Laura Ingalls Wilder, Rock Star

Originally posted January 6, 2015

The response to Pioneer Girl: The Annotated Autobiography has been both overwhelming and gratifying:  articles and reviews in The Wall Street JournalSlate, the Christian Science Monitor, the Los Angles Times, the Boston Globe, Publisher’s Weekly, and my hometown newspaper, the Oregonian (to name only a few).  Public radio stations across the country have featured call-in shows about the book; so did NPR’s On Point.  Pioneer Girl was even featured on the PBS NewsHour last month.

As the producer of the NewHour told me later, “we got a great reception for Friday’s segment….  The Wilder fans are mobilizing.”    Readers and fans shared the Pioneer Girl segment and their impressions about it in impressive numbers on Facebook and Twitter.   Social media, a concept Wilder could never have imagined, revealed the depth and breadth of her popularity.  Laura Ingalls Wilder is definitely a literary rock star, although she couldn’t have imagined that concept either.

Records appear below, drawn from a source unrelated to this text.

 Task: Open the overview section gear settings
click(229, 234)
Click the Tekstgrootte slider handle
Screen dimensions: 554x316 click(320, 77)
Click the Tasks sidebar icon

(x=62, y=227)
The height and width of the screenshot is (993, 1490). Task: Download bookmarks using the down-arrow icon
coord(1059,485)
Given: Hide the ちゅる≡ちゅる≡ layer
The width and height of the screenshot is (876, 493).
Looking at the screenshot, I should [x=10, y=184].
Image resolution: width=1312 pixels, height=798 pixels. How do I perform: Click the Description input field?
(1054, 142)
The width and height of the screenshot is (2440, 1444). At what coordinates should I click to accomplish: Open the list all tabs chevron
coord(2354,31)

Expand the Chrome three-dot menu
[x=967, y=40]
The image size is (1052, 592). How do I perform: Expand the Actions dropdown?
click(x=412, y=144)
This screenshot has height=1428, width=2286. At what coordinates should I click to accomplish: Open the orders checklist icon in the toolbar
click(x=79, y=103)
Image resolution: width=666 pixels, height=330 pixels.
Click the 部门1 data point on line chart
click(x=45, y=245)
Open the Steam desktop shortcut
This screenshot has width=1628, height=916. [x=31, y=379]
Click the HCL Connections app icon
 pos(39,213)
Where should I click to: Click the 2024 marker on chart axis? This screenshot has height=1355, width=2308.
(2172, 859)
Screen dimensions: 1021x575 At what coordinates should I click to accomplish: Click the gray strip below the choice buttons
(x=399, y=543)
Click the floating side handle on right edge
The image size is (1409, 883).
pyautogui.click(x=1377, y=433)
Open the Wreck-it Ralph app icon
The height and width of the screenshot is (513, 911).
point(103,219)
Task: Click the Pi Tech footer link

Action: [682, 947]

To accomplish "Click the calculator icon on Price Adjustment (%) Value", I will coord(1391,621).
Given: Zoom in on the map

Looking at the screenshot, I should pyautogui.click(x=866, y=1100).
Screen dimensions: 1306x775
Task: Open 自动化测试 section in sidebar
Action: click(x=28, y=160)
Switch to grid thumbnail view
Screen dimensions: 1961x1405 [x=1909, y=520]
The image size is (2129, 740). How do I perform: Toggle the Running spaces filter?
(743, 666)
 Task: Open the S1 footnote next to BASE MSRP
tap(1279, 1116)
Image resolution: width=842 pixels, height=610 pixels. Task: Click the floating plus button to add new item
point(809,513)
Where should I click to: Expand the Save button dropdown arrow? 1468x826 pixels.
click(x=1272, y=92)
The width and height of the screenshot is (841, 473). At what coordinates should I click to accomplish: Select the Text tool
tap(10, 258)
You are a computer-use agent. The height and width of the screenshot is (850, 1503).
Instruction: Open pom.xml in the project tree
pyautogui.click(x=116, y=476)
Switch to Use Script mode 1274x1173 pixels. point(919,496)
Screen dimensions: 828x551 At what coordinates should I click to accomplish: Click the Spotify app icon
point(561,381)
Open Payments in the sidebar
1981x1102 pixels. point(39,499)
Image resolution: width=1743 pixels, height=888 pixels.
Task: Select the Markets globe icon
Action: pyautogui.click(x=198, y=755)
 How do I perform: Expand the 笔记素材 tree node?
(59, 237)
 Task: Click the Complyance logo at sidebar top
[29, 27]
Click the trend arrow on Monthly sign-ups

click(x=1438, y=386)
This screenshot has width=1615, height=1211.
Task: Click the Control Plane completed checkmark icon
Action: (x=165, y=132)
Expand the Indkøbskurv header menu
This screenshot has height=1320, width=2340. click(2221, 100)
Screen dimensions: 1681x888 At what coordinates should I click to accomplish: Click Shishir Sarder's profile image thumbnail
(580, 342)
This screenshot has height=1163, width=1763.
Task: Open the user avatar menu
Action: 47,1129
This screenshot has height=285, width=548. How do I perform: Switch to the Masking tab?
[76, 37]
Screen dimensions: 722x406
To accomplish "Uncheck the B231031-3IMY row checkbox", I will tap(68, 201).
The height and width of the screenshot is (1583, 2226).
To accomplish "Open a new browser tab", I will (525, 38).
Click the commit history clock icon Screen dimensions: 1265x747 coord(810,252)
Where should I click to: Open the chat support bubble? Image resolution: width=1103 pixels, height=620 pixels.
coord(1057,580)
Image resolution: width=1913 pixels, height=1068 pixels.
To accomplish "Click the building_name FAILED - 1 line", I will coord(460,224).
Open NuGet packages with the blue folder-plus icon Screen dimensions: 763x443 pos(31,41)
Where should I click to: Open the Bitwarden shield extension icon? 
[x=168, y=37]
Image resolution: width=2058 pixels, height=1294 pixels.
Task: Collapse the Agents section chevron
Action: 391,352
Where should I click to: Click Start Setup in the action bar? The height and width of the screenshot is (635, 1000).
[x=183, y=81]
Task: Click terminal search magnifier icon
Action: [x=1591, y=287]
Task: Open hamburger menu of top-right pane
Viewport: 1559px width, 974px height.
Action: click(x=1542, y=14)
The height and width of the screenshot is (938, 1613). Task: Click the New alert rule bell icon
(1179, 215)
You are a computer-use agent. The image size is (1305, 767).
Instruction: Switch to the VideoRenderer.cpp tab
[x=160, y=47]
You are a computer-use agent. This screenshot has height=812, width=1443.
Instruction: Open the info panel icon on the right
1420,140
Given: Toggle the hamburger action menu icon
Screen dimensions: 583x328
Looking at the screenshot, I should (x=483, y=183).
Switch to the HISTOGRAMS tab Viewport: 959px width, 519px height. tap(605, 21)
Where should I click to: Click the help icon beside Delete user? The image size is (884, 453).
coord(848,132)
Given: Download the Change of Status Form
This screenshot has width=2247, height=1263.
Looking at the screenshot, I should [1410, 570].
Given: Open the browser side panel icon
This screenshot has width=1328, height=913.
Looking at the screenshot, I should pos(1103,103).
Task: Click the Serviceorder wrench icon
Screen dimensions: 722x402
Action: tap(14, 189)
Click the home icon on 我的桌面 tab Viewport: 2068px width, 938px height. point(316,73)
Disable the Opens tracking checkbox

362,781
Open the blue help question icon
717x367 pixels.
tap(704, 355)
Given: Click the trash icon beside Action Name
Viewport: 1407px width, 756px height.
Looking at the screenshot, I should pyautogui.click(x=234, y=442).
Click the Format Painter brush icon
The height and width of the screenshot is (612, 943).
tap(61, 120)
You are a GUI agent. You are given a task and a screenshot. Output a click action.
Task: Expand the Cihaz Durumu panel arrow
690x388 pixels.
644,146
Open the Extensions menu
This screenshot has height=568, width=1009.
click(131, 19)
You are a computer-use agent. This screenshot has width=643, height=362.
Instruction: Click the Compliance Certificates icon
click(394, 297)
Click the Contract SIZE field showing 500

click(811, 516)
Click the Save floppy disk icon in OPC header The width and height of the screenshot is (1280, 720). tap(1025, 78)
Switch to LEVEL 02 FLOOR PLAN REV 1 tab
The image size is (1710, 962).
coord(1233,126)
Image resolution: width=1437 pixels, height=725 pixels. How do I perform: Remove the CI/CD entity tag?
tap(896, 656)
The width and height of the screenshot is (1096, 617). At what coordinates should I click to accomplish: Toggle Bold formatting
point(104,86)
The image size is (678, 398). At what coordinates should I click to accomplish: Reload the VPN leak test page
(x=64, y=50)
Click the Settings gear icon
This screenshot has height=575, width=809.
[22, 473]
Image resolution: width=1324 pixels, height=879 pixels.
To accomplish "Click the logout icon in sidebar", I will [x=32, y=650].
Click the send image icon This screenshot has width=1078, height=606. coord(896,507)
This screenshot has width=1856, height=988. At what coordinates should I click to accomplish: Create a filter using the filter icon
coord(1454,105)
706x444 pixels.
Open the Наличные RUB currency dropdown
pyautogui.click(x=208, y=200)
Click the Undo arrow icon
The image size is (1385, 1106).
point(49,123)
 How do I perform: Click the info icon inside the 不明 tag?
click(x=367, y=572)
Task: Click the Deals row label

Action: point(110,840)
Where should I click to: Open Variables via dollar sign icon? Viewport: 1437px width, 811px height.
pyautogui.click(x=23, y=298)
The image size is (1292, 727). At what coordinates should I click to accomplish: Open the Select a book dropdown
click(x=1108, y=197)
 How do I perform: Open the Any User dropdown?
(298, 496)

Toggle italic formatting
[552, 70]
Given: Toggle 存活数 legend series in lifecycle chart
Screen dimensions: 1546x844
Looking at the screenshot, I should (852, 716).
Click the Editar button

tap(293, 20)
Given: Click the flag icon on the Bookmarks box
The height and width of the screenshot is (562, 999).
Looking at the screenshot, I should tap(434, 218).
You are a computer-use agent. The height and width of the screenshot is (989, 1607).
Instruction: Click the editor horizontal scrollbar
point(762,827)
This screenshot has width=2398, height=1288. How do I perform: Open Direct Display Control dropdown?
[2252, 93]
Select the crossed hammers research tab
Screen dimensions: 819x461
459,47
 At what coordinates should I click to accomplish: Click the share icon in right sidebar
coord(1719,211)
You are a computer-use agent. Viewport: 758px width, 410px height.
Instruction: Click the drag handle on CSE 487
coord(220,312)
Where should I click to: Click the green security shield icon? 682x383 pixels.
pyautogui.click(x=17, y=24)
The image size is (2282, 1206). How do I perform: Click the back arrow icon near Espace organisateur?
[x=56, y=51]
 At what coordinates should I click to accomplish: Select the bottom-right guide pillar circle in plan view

And Wilder’s fame extends beyond the United States.  To date, reporters and reviewers in Ireland, Scotland, England, France, Switzerland, and Japan have written about the release of Pioneer Girl.

Unfortunately, many of you haven’t yet received your copies of the book, something I deeply regret.  My publisher simply didn’t produce enough copies to meet the demand, and the first printing sold out well before Christmas—and before orders to Amazon and many independent bookstores were filled.   If it makes you feel any better, members of my own family didn’t receive the extra copies they’d ordered as Christmas presents either.  They’re waiting—as many of you are—for the second printing, which is due in mid-January.   If you have any questions about the availability of Pioneer Girl: The Annotated Autobiography, I suggest that you get in touch with my publisher directly, the South Dakota State Historical Society Press, at http://pioneergirlproject.org/order/.

In the meantime, this media frenzy around Wilder and her work illustrates that her legacy is still relevant and meaningful to people around the world.  Her work speaks to readers across continents, cultures, and generations.  As I wrote in a blog earlier this year, Wilder’s books, including Pioneer Girl, invite readers into her life, and they come away feeling enriched by the reading experience.  Wilder’s work gives readers room to grow and breathe and think; they find their own unique interpretations, ideas, feelings, and attitudes about life, history, family, faith, gender, and culture within the pages of her books.  Perhaps that’s why Wilder’s work remains relevant, endearing, controversial, and important.

So I hope all of you will hold on and wait for your copies of Pioneer Girl: The Annotated Edition.  And above all else, I’ll hope that when they finally arrive, you’ll think they’re worth the wait.